I couldn't be more pleased.
Posted by: Rob Atkins | Monday, 16 March 2015 at 12:44 PM
There is also this video about this book...
https://www.youtube.com/watch?v=ekUUuU7whe0
Brady Haren makes several series of nice videos about a lot of things.
Posted by: psu | Monday, 16 March 2015 at 12:58 PM
How nice that the first photobook is online. Too bad it wasn't easier to view; clicking on each individual page and then having to double click to see the page at a decent resolution is a bit awkward.
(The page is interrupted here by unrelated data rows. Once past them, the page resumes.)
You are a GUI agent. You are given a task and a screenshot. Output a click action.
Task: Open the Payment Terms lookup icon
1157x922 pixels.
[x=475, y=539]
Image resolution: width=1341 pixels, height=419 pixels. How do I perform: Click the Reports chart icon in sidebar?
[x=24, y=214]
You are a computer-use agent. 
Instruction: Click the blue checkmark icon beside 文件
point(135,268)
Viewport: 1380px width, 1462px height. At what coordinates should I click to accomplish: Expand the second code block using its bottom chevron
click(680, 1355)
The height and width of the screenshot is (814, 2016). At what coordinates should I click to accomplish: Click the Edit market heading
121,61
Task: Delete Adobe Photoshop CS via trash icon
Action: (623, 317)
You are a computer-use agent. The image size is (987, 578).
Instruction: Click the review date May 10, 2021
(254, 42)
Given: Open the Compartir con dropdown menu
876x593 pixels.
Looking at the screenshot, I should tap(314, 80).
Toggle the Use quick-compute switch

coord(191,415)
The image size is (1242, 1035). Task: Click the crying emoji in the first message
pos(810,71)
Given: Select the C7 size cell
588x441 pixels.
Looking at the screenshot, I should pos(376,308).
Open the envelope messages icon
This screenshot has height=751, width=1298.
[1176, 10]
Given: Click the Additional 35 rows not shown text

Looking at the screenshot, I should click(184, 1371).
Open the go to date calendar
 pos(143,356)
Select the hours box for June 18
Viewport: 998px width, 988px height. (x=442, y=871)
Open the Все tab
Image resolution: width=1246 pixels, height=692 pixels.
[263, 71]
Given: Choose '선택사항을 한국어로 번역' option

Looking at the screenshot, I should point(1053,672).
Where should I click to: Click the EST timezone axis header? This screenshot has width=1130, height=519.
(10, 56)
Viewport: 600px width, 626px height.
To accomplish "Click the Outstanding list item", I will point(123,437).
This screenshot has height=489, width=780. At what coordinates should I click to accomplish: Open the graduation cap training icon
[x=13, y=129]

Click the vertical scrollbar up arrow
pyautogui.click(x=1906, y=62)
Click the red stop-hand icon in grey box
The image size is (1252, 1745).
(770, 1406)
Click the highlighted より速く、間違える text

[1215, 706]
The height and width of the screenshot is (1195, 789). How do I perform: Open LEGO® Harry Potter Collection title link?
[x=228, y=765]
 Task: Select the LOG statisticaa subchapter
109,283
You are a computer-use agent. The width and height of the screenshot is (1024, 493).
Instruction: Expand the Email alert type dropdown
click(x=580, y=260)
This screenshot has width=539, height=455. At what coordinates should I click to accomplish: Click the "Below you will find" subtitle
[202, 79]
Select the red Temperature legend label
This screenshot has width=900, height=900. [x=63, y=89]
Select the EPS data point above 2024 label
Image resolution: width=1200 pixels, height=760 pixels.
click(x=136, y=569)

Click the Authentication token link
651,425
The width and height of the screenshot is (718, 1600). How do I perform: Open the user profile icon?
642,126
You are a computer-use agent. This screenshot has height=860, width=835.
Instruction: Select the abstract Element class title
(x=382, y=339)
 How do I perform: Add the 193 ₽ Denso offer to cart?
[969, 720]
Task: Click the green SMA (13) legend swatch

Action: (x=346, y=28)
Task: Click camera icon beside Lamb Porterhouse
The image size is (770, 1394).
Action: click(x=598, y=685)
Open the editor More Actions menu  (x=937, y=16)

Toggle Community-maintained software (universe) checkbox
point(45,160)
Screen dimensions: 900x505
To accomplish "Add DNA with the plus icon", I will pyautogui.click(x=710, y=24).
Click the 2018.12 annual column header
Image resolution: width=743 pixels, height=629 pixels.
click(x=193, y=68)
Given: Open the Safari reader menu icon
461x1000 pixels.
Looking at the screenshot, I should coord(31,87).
Posted by: Jack Nelson | Monday, 16 March 2015 at 03:46 PM
Let's not forget Constance Talbot. According to some photographic histories she was the first woman to make a camera-based photograph, although none of her or Atkins's camera images exist today.
Posted by: Jeff Sprang | Monday, 16 March 2015 at 06:43 PM
Anna Atkins's cyanotype photogram documentation of algaes is truly a remarkable body of work for any day, but especially for its day.
George Eastman House produced a relatively recent video on the cyanoype process which briefly references Atkins's work while describing the cyanotype process, one of photography's earliest methods.
Mike: Pay close attention to catch brief remarks by a mutual friend, former MAM curator Lisa Hostetler, who has just celebrated her first anniversary as Curator-in-Charge at GEH.
Posted by: Kenneth Tanaka | Monday, 16 March 2015 at 07:09 PM
I'm going to have the absolute pleasure of seeing some Anna Atkin's work this year at Stills gallery in Edinburgh. Something I've always wanted to see.